Nineteen patients with recurrent malignant glioma, in whom previous external beam radiotherapy and at least one course of chemotherapy had failed were vaccinated twice with irradiated autologous whole tumor cells by using granulocyte-marcrophage colony–stimulating factor as an adjuvant. Patients then underwent leukapheresis followed by adoptive transfer of peripheral blood lymphocytes activated in vitro with anti-CD3 and interleukin-2. In vivo immune response, radiological response, clinical outcome, and survival were monitored.
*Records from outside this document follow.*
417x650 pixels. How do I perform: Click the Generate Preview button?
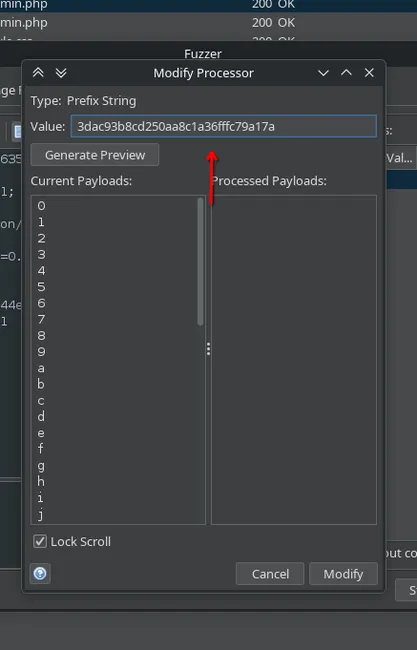(x=95, y=155)
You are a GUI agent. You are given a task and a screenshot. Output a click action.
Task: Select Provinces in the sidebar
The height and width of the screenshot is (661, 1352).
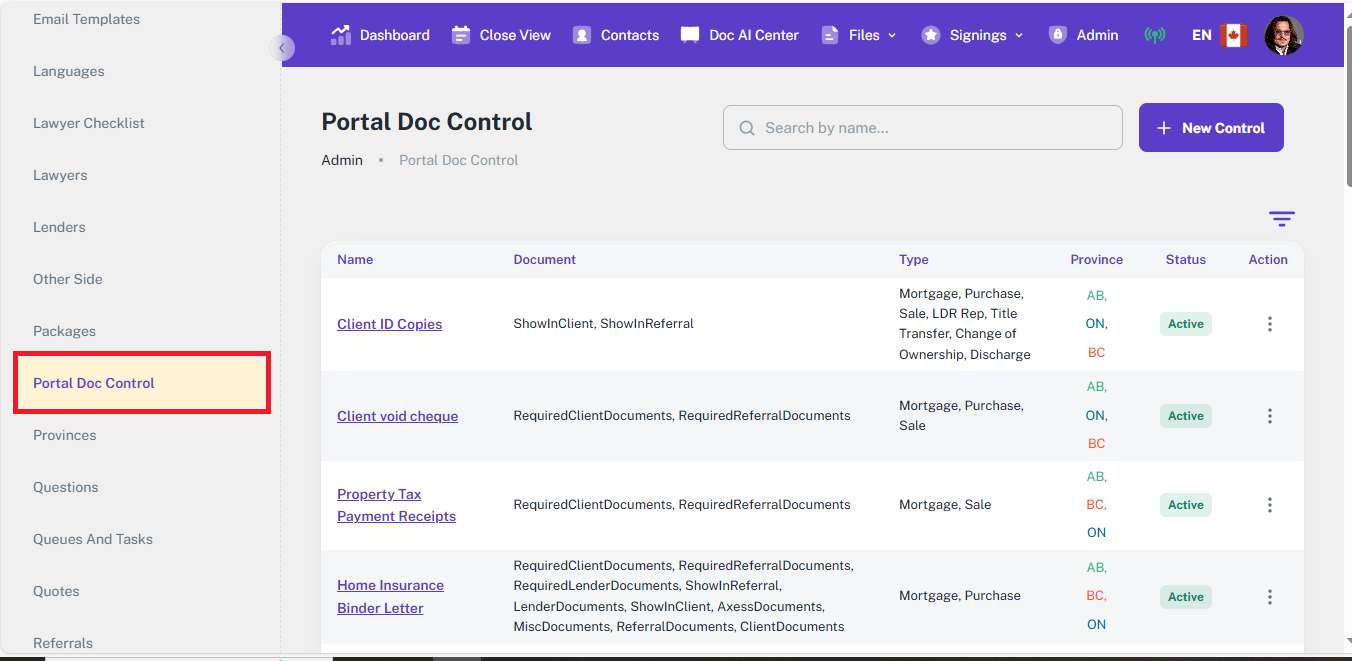pyautogui.click(x=65, y=435)
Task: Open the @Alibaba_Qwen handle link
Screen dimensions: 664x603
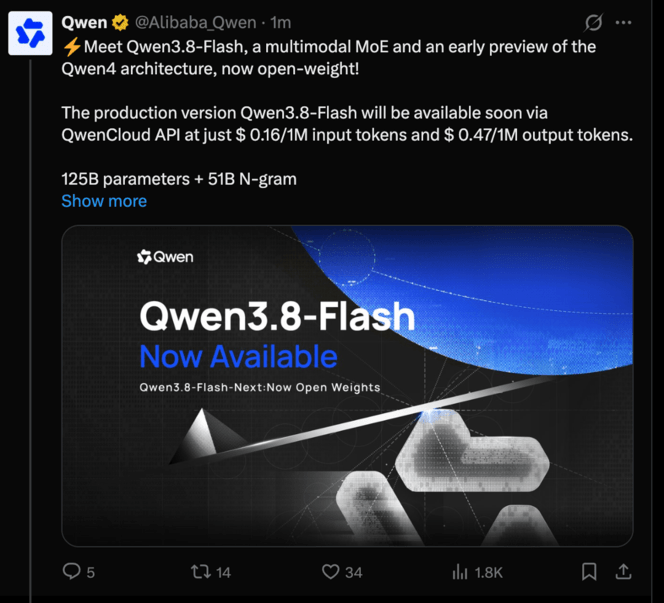Action: pyautogui.click(x=196, y=22)
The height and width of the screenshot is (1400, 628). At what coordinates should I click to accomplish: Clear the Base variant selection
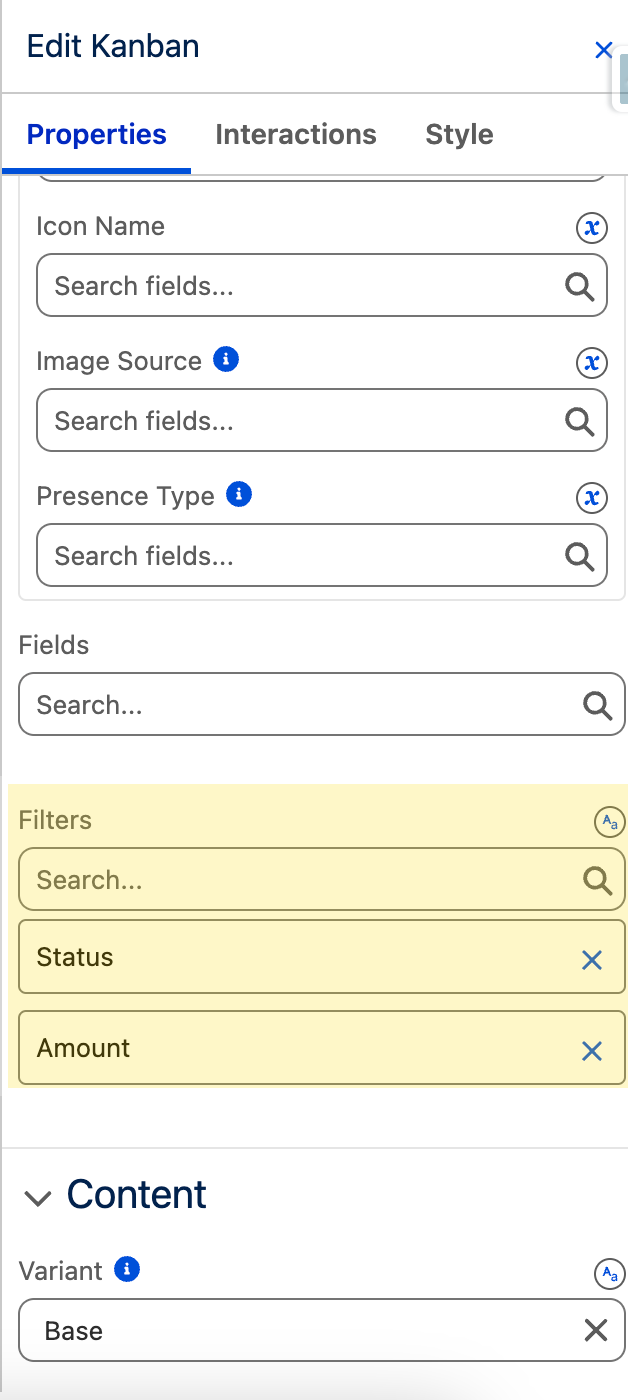tap(596, 1330)
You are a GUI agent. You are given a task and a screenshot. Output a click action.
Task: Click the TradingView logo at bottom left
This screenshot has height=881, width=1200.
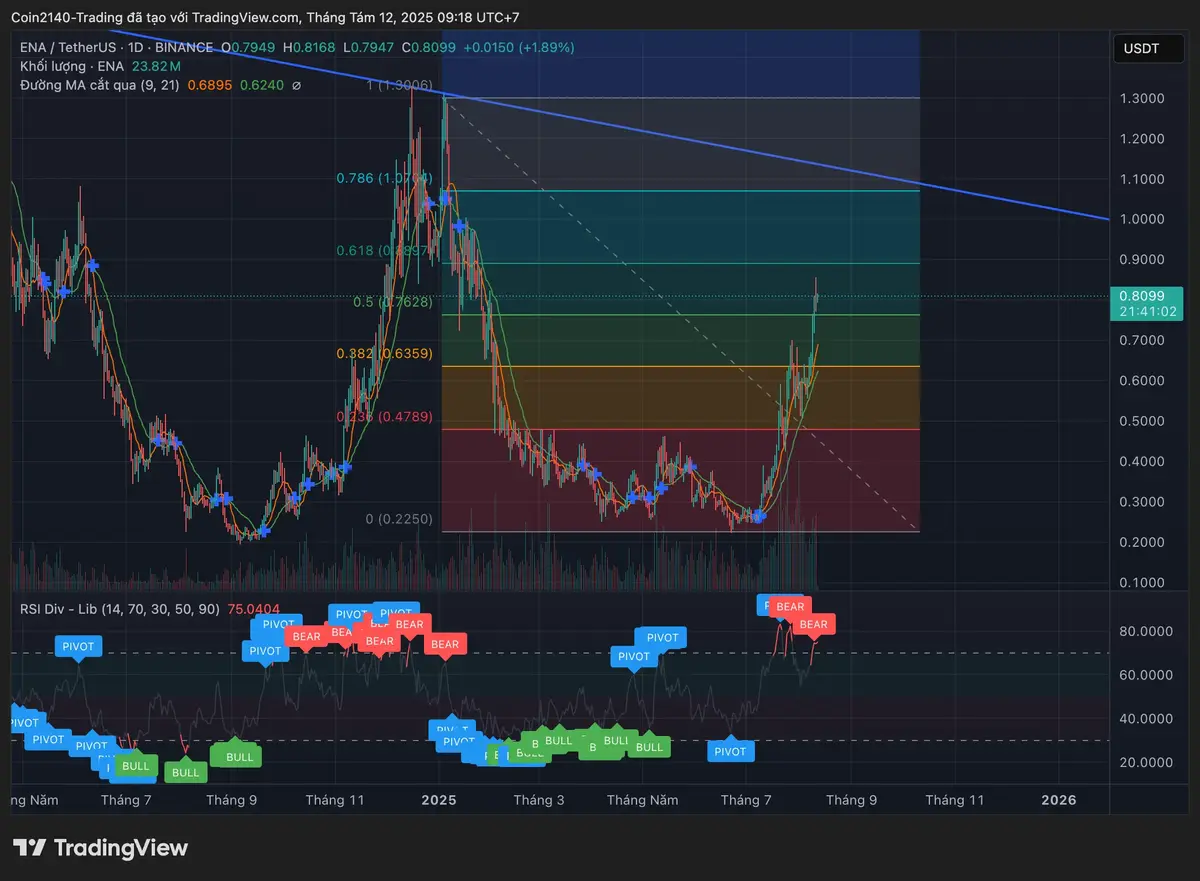point(100,848)
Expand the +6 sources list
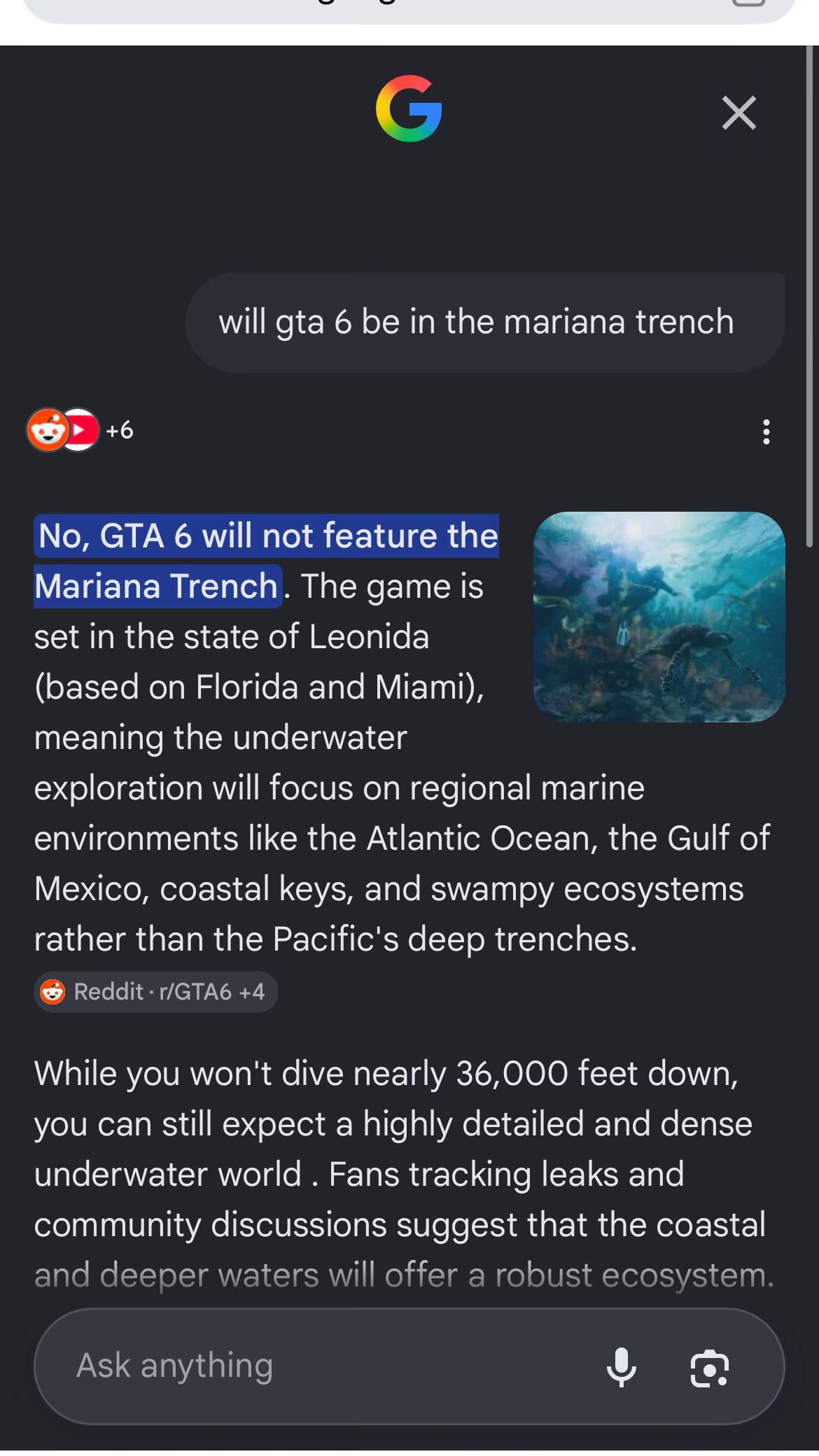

Seventeen patients developed a delayed-type hypersensitivity (DTH) response to vaccination that appeared to be directed against the autologous tumor. In eight patients there was radiological evidence of a response and in five there was evidence of clinical improvement. Median survival was 12 months (range 6–28 months), and both the presence of a DTH response and the radiological response correlated with survival (p < 0.02 and p < 0.04, respectively).

Conclusions

These preliminary results suggest that autologous whole–tumor cell vaccines induce a cell-mediated immune response, which appears to be tumor specific in most patients. Furthermore, vaccination combined with adoptive immunotherapy with in vitro activated cells may induce a radiologically demonstrated tumor response and improved survival despite a condition of advanced disease and immunosuppression resulting from previous treatment or tumor burden. Further studies of immunotherapy are warranted.